What is being asked: From the line containing "Image resolution: width=391" through the last line of the records below, each line is to be repeated exactly; pictures are to be omitted.

Stored items:

########

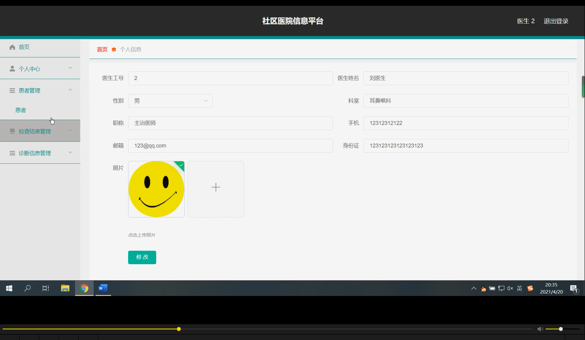
Task: Mute the video volume speaker icon
Action: (x=540, y=329)
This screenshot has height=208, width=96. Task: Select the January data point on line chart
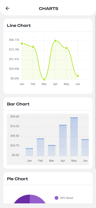tap(22, 44)
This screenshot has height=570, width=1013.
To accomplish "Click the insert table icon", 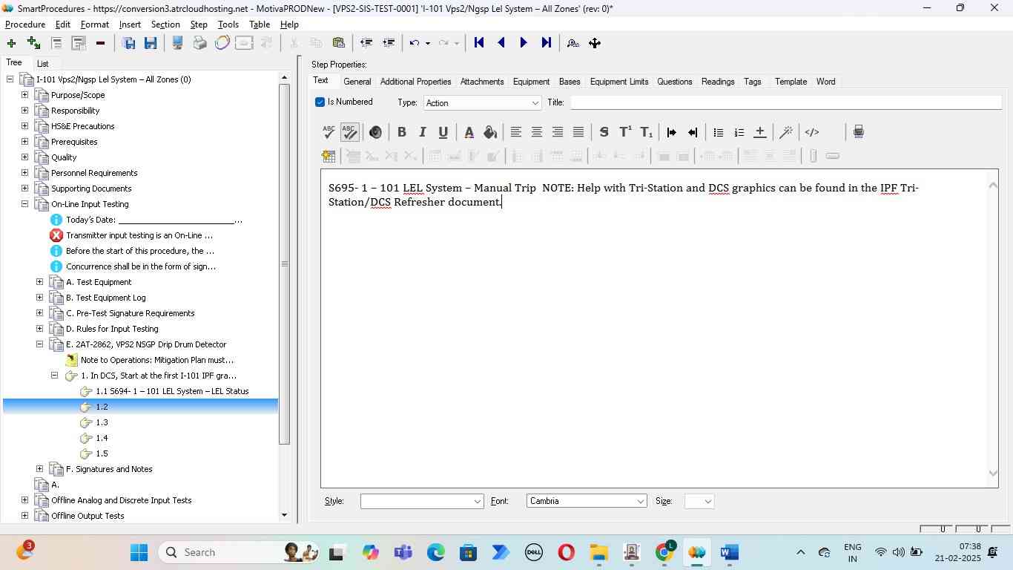I will point(329,156).
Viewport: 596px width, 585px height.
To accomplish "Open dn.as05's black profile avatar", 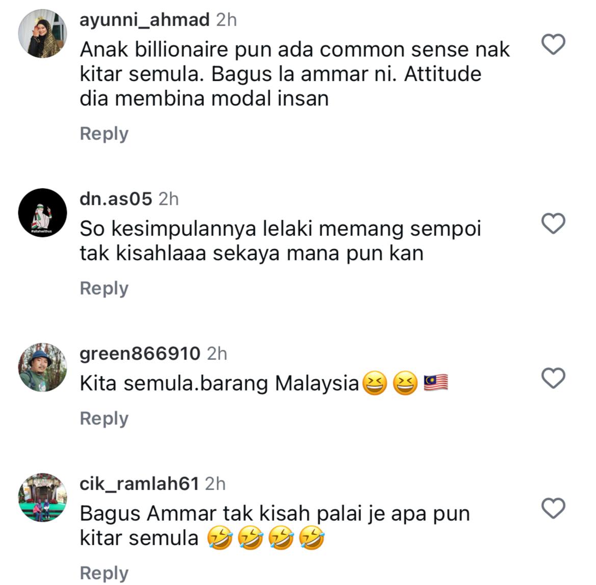I will pos(43,212).
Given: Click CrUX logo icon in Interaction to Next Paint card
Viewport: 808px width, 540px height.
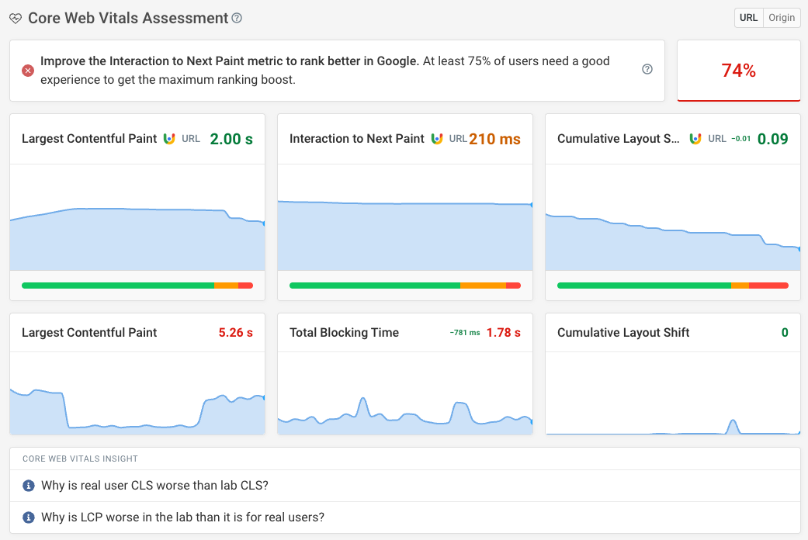Looking at the screenshot, I should point(437,139).
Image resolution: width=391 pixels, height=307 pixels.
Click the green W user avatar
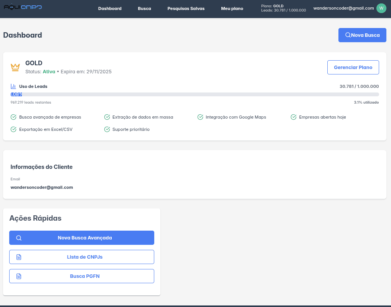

########

Task result:
Image resolution: width=391 pixels, height=307 pixels.
Click the green W user avatar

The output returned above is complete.